• _Extrait fourni_
Accompagner l'enfant en deuil
La première démarche dans l’accompagnement de l’enfant en deuil est d’aider sa famille endeuillée elle- même. Aider la famille, c’est d’abord aider le parent ou les parents endeuillés. Il convient de conseiller à la famille qui appelle à l’aide que les proches entourent les parents et les enfants en deuil, c’est-à-dire qu’ils soient à leurs côtés, qu’ils les aident à la fois dans le concret de la vie bouleversée et les aident affectivement dans le vécu de leur souffrance, qu’ils leur parlent de la personne qu’ils ont perdue et que, loin d’écarter les enfants de leur deuil, au contraire ils le vivent avec eux.
Une certaine connaissance, même limitée, du deuil des enfants est nécessaire aux membres de la famille pour pouvoir les aider dans ces moments-là. S’ils ne montrent qu’une curiosité relative à ce sujet, il suffira de les aider à prendre conscience que les enfants ne réagissent pas comme nous, que leur vie psychique n’est pas régie par la logique, qu’ils éprouvent du chagrin mais ne peuvent le faire longtemps, que leurs manières d’exprimer leur souffrance et leurs angoissés passent beaucoup plus par leur corps et leur comportement à la maison et à l’école. Il y a également des choses indispensables à leur dire au moment de la disparition, faute de les entendre ils ne pourraient supporter à peu près normalement cette perte. Il y a aussi des choses à faire et des comporte- ments-à avoir avec eux comme leur parler du disparu et vivre ses émotions tous ensemble.
Aider les parents
D’où vient la demande ? par qui est-elle formulée ? — Il arrive que ce soit le parent endeuillé qui prenne l’initiative de demander conseil et/ou soutien pour un ou plusieurs de ses enfants. Il ne faut pas manquer de l’écouter d’abord parler de son propre deuil en lui signifiant discrètement notre sympathie pour sa propre souffrance avant d’aborder les difficultés soulevées par le ou les enfants.
Mais c’est plus souvent un membre de la famille, un grand-parent, une tante qui prend cette initiative. Il est très frappant que ce soit pratiquement toujours les femmes. Ce sera déjà plus facile en parlant de l’enfant en deuil d’en venir aussi au parent ou aux parents restants.
Quelle est la demande ? — Souvent elle est formulée sous la forme assez concrète d’un conseil précis : par exemple, « faut-il emmener l’enfant aux funérailles ? », « faut-il lui parler de son papa qui est mort ? ». Écouter la personne qui a formulé la première demande avant de lui répondre lui permet de parler de l’enfant et de la famille en deuil, de ce qui s’est passé et de son propre chagrin. En réalité, quel que soit le motif plus ou moins précis de l’appel, les demandes de la famille et des amis se répartissent entre « comment pouvons-nous aider » et « comment pouvez-vous nous aider ? ».
Il arrive souvent qu’il n’y ait pas de demande formulée.
Sachant que le deuil chez l’enfant est toujours difficile et que toute la famille est gravement éprouvée, en particulier le parent qui reste pour qui c’est aussi un grand choc de perdre son conjoint trop jeune, il est évident qu’il est plus que raisonnable de proposer de l’aide à ces familles. C’est aux intervenants qui ont entouré, accompagné la mort de l’être aimé, qu’il revient de faire signe à la famille dans les semaines qui suivent au mieux par un courrier qui les invite à reprendre contact avec l’équipe, mais qui indique systématiquement une autre possibilité, associative, au cas où la famille ne souhaiterait pas revenir sur les lieux du décès.

• _Travail à réaliser_
a - Traduisez en anglais la phrase suivante de l'extrait sur le deuil de l'enfant : « Mais c’est plus souvent un membre de la famille, un grand-parent, une tante qui prend cette initiative. »
b - Poursuivez le texte sur l'accompagnement de l'enfant en deuil à la suite de sa dernière phrase.

• _Données fournies_
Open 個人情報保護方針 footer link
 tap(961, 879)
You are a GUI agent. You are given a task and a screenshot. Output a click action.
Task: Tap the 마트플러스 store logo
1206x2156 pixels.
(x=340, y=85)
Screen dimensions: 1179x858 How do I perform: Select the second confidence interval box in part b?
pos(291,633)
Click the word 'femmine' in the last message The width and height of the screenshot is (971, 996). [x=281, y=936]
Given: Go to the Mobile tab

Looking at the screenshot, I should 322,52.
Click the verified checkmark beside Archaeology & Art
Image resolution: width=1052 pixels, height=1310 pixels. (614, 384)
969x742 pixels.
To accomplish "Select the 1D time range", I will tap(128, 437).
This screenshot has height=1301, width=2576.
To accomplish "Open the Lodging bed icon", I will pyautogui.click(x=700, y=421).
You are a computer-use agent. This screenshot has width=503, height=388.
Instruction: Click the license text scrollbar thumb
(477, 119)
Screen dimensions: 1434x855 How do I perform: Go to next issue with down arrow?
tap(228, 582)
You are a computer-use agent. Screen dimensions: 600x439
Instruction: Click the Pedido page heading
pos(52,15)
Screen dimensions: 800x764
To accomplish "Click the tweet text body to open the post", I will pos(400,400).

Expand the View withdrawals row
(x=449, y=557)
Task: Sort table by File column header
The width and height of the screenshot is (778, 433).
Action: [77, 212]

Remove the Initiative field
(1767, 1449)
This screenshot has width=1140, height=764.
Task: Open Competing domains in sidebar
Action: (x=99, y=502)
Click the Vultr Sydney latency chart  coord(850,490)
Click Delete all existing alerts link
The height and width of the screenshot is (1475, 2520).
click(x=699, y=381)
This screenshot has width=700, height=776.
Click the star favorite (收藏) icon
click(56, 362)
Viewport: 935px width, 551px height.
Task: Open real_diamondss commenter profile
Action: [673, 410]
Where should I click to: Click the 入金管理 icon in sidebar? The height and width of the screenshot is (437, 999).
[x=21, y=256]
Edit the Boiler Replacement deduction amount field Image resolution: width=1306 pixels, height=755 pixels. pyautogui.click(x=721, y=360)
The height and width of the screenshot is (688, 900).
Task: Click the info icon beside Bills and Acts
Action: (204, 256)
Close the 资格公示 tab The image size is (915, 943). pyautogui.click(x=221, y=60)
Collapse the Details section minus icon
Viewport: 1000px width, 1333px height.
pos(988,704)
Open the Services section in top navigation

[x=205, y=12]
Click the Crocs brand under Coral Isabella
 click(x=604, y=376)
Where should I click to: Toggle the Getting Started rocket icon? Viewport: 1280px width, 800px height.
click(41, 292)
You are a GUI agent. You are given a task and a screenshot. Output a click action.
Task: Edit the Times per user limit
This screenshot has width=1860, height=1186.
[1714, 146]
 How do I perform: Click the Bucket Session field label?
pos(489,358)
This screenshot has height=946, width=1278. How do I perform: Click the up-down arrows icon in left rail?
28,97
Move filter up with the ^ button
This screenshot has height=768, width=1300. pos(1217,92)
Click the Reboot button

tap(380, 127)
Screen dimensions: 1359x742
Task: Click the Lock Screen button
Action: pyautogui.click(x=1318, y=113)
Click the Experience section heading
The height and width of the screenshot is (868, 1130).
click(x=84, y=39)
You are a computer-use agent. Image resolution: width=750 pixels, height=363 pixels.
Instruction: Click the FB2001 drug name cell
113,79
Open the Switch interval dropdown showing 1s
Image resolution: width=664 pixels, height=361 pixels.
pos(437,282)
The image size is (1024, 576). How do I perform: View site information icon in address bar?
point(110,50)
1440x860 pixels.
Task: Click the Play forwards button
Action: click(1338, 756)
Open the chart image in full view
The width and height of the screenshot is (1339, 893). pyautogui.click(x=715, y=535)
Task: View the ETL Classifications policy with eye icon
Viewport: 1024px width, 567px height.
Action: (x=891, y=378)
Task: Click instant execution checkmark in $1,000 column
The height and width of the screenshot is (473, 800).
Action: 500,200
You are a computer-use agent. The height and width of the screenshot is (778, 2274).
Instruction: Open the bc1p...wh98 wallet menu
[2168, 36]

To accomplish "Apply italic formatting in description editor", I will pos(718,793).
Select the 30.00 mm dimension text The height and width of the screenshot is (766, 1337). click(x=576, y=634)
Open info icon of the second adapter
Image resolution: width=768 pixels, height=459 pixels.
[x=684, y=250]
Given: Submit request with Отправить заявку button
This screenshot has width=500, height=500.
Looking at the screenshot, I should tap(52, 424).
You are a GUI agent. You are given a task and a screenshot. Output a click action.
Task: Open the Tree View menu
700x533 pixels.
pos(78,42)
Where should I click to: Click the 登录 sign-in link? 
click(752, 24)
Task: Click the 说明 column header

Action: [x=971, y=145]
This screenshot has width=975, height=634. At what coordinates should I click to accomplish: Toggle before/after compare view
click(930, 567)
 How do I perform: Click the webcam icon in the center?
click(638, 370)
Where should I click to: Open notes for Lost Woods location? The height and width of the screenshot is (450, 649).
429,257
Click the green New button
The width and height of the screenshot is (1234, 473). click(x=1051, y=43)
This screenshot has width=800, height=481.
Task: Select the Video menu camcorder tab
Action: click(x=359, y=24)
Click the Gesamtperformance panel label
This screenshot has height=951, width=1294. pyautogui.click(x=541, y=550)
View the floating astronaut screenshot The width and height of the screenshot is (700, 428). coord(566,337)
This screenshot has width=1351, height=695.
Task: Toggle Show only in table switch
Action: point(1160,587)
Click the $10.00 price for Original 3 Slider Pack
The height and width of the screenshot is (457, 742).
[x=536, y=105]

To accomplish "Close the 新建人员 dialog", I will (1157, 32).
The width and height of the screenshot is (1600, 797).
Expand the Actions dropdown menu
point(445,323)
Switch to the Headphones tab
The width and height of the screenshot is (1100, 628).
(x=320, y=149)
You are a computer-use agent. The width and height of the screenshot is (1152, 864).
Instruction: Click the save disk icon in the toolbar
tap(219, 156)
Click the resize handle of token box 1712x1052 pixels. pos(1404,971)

• _Réponses dans l'ordre_
a - But more often it is a family member, a grandparent, an aunt who takes this initiative.

b -
Que conseiller aux proches qui demandent à aider ?
Les entourer. — Le deuil est toujours éprouvé comme un vide et comme un abandon ; aussi la présence des autres est-elle si importante et combien sont utiles les cérémonies rituelles où les gens se rassemblent en grand nombre. La présence de tous ces parents, de tous ces amis, de tous ces proches, de toutes ces connaissances réalise autant de manifestations d’affection mais aussi de vie pour les endeuillés qui, au début du deuil, sont plus ou moins fortement tentés d’aller rejoindre dans la mort celui ou celle qui vient de disparaître. Il ne faudrait jamais laisser seul un endeuillé pendant les premiers jours, même s’il a ses enfants près de lui. Qu’un proche ou un ami vienne s’installer chez lui pour quelque temps. Tout d’abord cela permettra de prendre soin de lui et des enfants, de s’occuper de leurs besoins élémentaires : la nourriture, le sommeil, les déplacements, les démarches ; toutes choses si simples mais qui demandent habituellement de tels efforts pendant les premiers temps du deuil, et ainsi celui qui vient de perdre un être cher sent et constate qu’on peut encore s’occuper de lui.
Mais il n’y a pas que durant les premiers jours que le parent endeuillé a besoin d’être entouré. Le temps passant, la plupart des gens s’éloigne des endeuillés. Restent, il faut là encore l’espérer, quelques fidèles qui vont se manifester à un rythme et de manière variables. Il n’est pas toujours facile d’entourer les personnes en deuil en particulier dans les mois qui suivent. Elles ne se manifestent plus et c’est toujours les autres qui doivent faire les premiers pas.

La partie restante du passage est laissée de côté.